Short task: Reproduce the article below about the blindfolded Zelda run word for word, from its headline through its final sentence.

How that unbelievable blindfolded Zelda run happened
Earlier this month, Drew “Runnerguy2489” Wissler put together one of the most impressive video game feats of the year. At the Awesome Games Done Quick charity event—an event famous for its extraordinary feats of video game prowess—Wissler completed a set of dungeons in The Legend of Zelda: Ocarina of Time while wearing a blindfold.
“I’m a runner in real life so I always compare it with that. How fast can I go,” Wissler said.
But the inspiration to run the game blindfolded came from a very different source. Wissler saw a forum post by a blind player who was looking for help completing Ocarina of Time. The player had run into trouble given how massive the three-dimensional world within the game is and how tricky many of the puzzles and encounters can be. Wissler decided to see what he could to help.
His nerves were put to the test early on.
“It seemed a neat challenge and I thought I could help him out,” Wissler said.
Wissler’s attempt at sightlessly mapping out a path through the game caused him to view the title—which he had so thoroughly mastered—in a brand new way. He put to work his memory of the game and its various challenges, and learned to pick up on numerous audio cues he had never even noticed.
“It showed how detailed the game really was,” Wissler said. “I had done a lot of speedrunning and knew the game very well, but there’s a lot of audio things you overlook as a sighted person.”
Wissler would spend a few hours each week grinding his way through the game unsighted, learning and perfecting new techniques that would allow him to progress further. Eventually he was able to complete the game from start to finish blindfolded. And it was the sight of another runner taking on a similar challenge that again inspired him, this time to take his run to the biggest stage in all of speedrunning.
At the February 2014 Awesome Games Done Quick, a runner going by the name “Sinister1” defeated every opponent in the NES classic Mike Tyson’s Punch-Out!! while wearing a blindfold, save for the game’s titular final boss. The success of the run and the great reception it received convinced Wissler to take his project in front of what he knew would be a massive live audience.
But transitioning his blindfolded run of the game to this new venue added further complications. The strict time limits enforced by the charity event, which hosts runs by dozens of different players, required Wissler to come up with new strategies. His techniques would need to be safe, enough to keep the marathon event running, even without the benefit of seeing what he was doing.

Data extract:
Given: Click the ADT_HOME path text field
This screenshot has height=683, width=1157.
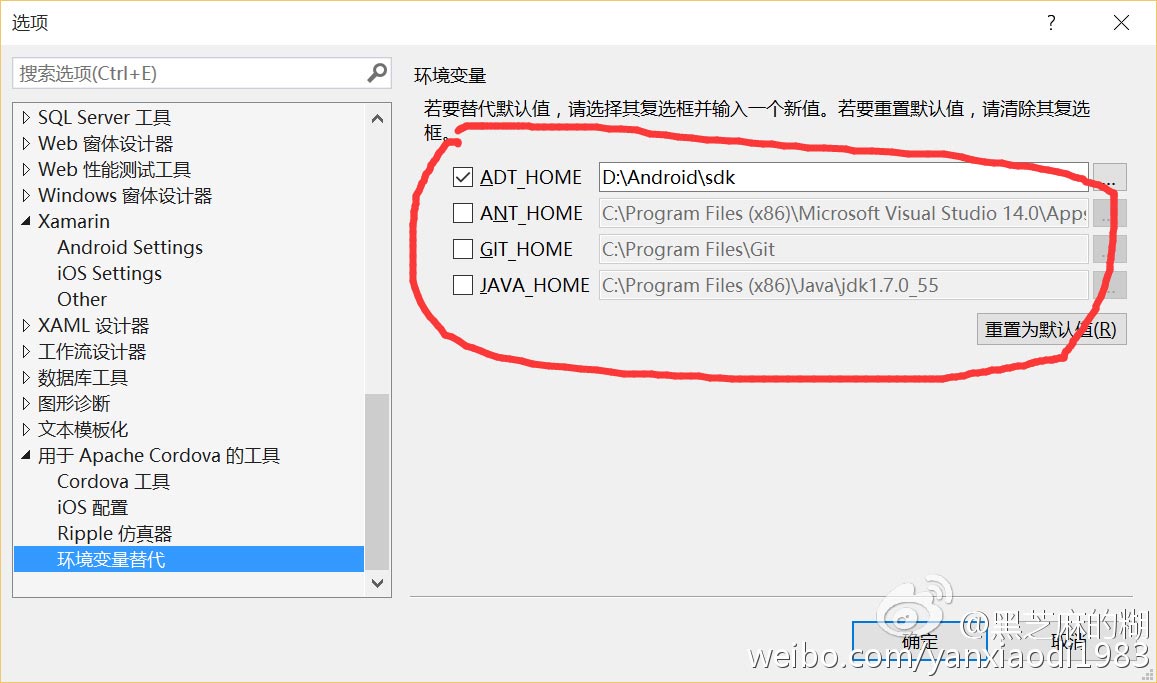Looking at the screenshot, I should point(843,177).
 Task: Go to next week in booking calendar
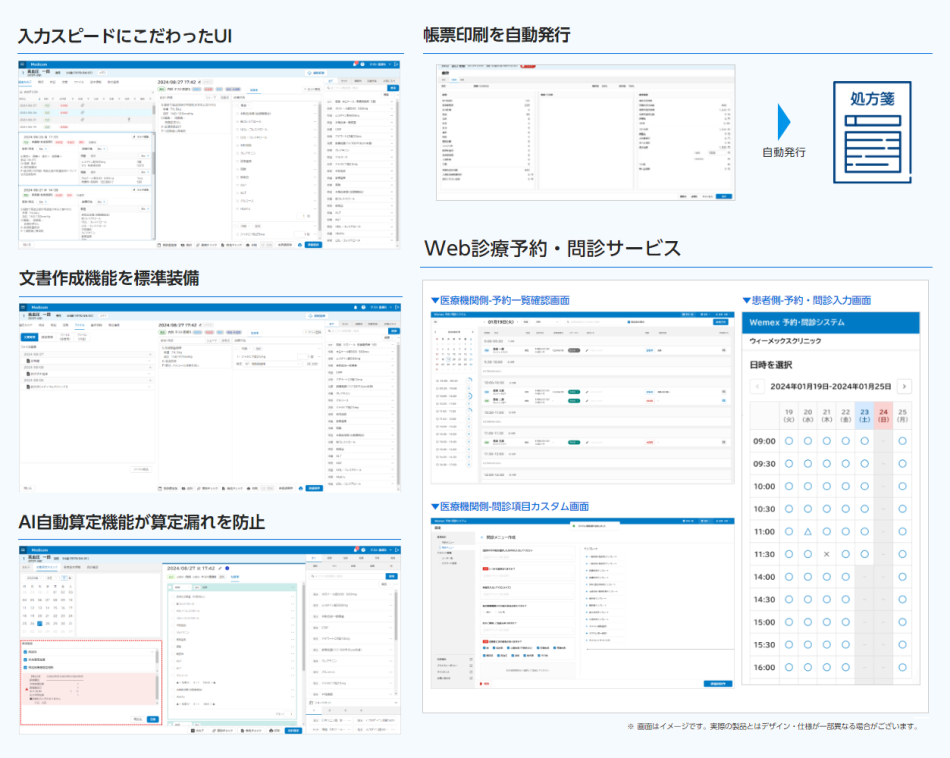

Complete answer:
How that unbelievable blindfolded Zelda run happened
Earlier this month, Drew “Runnerguy2489” Wissler put together one of the most impressive video game feats of the year. At the Awesome Games Done Quick charity event—an event famous for its extraordinary feats of video game prowess—Wissler completed a set of dungeons in The Legend of Zelda: Ocarina of Time while wearing a blindfold.
“I’m a runner in real life so I always compare it with that. How fast can I go,” Wissler said.
But the inspiration to run the game blindfolded came from a very different source. Wissler saw a forum post by a blind player who was looking for help completing Ocarina of Time. The player had run into trouble given how massive the three-dimensional world within the game is and how tricky many of the puzzles and encounters can be. Wissler decided to see what he could to help.
His nerves were put to the test early on.
“It seemed a neat challenge and I thought I could help him out,” Wissler said.
Wissler’s attempt at sightlessly mapping out a path through the game caused him to view the title—which he had so thoroughly mastered—in a brand new way. He put to work his memory of the game and its various challenges, and learned to pick up on numerous audio cues he had never even noticed.
“It showed how detailed the game really was,” Wissler said. “I had done a lot of speedrunning and knew the game very well, but there’s a lot of audio things you overlook as a sighted person.”
Wissler would spend a few hours each week grinding his way through the game unsighted, learning and perfecting new techniques that would allow him to progress further. Eventually he was able to complete the game from start to finish blindfolded. And it was the sight of another runner taking on a similar challenge that again inspired him, this time to take his run to the biggest stage in all of speedrunning.
At the February 2014 Awesome Games Done Quick, a runner going by the name “Sinister1” defeated every opponent in the NES classic Mike Tyson’s Punch-Out!! while wearing a blindfold, save for the game’s titular final boss. The success of the run and the great reception it received convinced Wissler to take his project in front of what he knew would be a massive live audience.
But transitioning his blindfolded run of the game to this new venue added further complications. The strict time limits enforced by the charity event, which hosts runs by dozens of different players, required Wissler to come up with new strategies. His techniques would need to be safe, enough to keep the marathon event running, even without the benefit of seeing what he was doing.